— -- WASHINGTON -- South Carolina's voter ID law violates the Voting Rights Act and discriminates against minorities despite the state's assertions to the contrary, the Obama administration says in new court papers.
The U.S. Justice Department's comments came in a 12-page document filed Monday with a District of Columbia court in response to South Carolina's Feb. 7 voter ID lawsuit.
Justice lawyers urged the judges to reject the state's request for a declaratory judgment, which is a speedy decision by judges without a trial.
The administration rejects South Carolina's claim that the voter ID law "will not have the effect of denying or abridging the right to vote on account of race, color or membership in a language minority group," Justice Department lawyers wrote in their legal brief. South Carolina Attorney General Alan Wilson's office provided a copy of the brief Tuesday.
Because of a history of minority-voter discrimination, South Carolina must get approval from the Justice Department or federal courts before changing election laws. All or some counties in 15 other states require such prior approval.
Last May, Gov. Nikki Haley signed R54, a bill that requires voters to show one of five government-issued IDs, such as driver's licenses or passports, before casting ballots.

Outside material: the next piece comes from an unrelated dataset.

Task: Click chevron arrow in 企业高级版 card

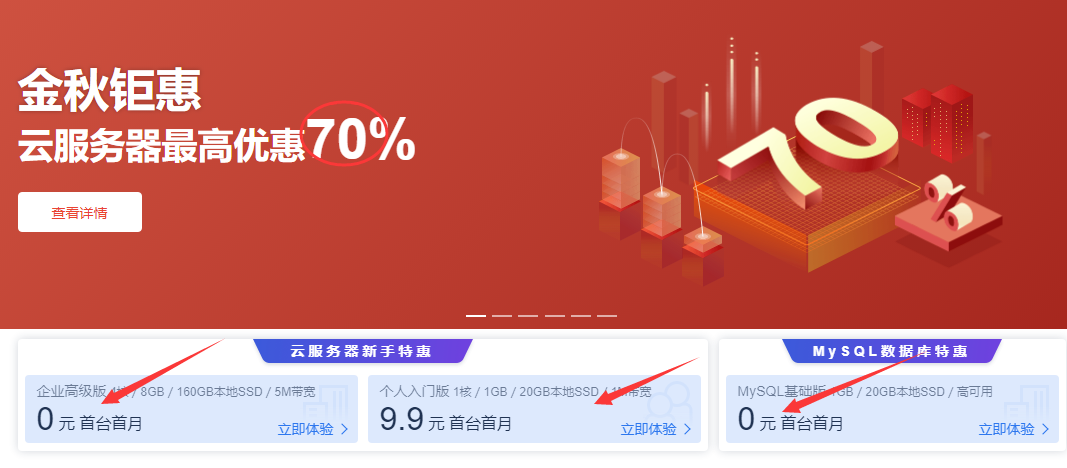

In December, the Justice Department refused to approve the change, saying that South Carolina failed to prove that R54 complied with the 1965 Voter Rights Act, didn't justify the need for the statute and failed to prove widespread voter impersonation, which tougher ID laws are meant to prevent.
Voter ID law changes in Texas were also rejected this year. Both states have taken the Justice Department to court.
South Carolina's lawsuit, filed in February, insists that R54 "will not have a racially discriminatory effect," and notes that portions of it are nearly identical to an Indiana voter ID law upheld by the Supreme Court.
The Voting Rights Act "does not prohibit covered jurisdictions from enacting generally applicable voting laws … that involve, at most, a minor inconvenience on the exercise of the right to vote," South Carolina argued, adding that residents who lack photo IDs can still cast provisional ballots that will be counted in most cases.
Attorney Paul Clement, who represented South Carolina and 26 other states in their lawsuit challenging the health care law, and Wilson are representing South Carolina in the voter ID case.